Supplied passage
————

How did poor little Higgs do with her spaying?

**Spaz ** hope you feel better.

Me too! TMBG are coming to Richmond later this year. Mr. Jynxster won’t take me. WAAAAAAAAAAAAAHHHHHH!!!

As to the Mexican Coke thing, Mr. Jynxster insists on getting some at Costco everytime we go. It comes in real glass bottles and is really expensive. He says he can taste the difference as it is made with cane suger vice the HFCS. I dont have that sensitive of a soda palate.

I just realized I didnt take anything out for din-din tonight (we freeze all of our meat). Hmmmmm, we just went out last night. Decisions, decisions…

A tidy house is the sign of a sick mind. :smiley: That needs to be cross-stitched on a throw pillow.

My easy-peasy fixture design is turning into the project from the depths of Satan’s nether regions. Just when I thought I had it all figured out, I discovered that there’s a serious interference issue. The easiest fix is to trim the corner off a goniometer (that sounds painful!!!) the hardest is to use a different goniometer which will require a major redesign of the whole fixture. I’m thinking we’ll be trimming.

It’s not as much fun as it sounds. Plus there’s a serious lack of chocolate in my cubicle. Life is so hard sometimes… :frowning:

Back to lunch.

**sari **- spaying is tomorrow…

Hello all, happy Tuesday

My life has gotten weird, really weird. Tomorrow is my 11th wedding anniversary. What’s that you say Jim is married? Yep, married, we made it about six months then I cut up our rings with bolt cutters and left. She disappeared a few months later, I got an occasional call then about 8 years ago she walked off the face of the Earth. You all get one guess who called me yesterday. :dubious:

New band practice tonight woo hoo

Jim

Hey Bunz, I’ll be passing through the Cleveland area Firday. Should I honk and wave?

GT, I’ll be going back via Columbus Monday, so you won’t feel left out. :wink:

It is 56 degrees outside.

I still have a sore throat and headache.

I have to go walk hell pup.

Happy Anniversary Capt.
I think.

————

Data supplied

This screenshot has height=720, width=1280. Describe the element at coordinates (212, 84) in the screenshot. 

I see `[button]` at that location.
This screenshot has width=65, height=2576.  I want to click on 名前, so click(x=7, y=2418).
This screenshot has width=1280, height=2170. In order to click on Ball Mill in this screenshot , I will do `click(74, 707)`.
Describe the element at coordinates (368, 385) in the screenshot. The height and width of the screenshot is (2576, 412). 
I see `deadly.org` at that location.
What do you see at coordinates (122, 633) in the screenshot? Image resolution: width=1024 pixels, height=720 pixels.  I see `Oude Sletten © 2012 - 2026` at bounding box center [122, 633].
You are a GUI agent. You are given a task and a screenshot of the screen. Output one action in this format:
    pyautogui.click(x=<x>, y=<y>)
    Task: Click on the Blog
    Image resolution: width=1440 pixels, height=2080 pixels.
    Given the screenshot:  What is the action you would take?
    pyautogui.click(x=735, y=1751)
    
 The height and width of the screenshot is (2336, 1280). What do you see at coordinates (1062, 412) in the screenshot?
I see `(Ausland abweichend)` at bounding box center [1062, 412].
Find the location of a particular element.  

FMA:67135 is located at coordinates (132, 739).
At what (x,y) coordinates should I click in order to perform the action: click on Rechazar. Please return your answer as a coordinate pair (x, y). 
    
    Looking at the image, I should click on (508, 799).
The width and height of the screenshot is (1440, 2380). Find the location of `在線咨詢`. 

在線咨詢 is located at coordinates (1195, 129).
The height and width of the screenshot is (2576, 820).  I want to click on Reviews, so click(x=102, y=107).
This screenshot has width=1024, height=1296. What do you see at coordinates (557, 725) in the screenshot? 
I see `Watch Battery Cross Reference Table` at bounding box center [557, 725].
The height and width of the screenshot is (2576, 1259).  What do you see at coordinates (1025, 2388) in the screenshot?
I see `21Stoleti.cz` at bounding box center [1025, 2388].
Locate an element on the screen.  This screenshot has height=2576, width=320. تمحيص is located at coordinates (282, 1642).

————

Task list
• A. In the forum thread, which wedding anniversary does Jim say is tomorrow?
• B. Please retype the forum thread from "New band practice" up to and including "56 degrees outside.".
• C. List every city named in the forum thread.

Task-by-task outputs
• A. His 11th wedding anniversary.

• B.
New band practice tonight woo hoo

Jim

Hey Bunz, I’ll be passing through the Cleveland area Firday. Should I honk and wave?

GT, I’ll be going back via Columbus Monday, so you won’t feel left out. :wink:

It is 56 degrees outside.

• C. Richmond, Cleveland, Columbus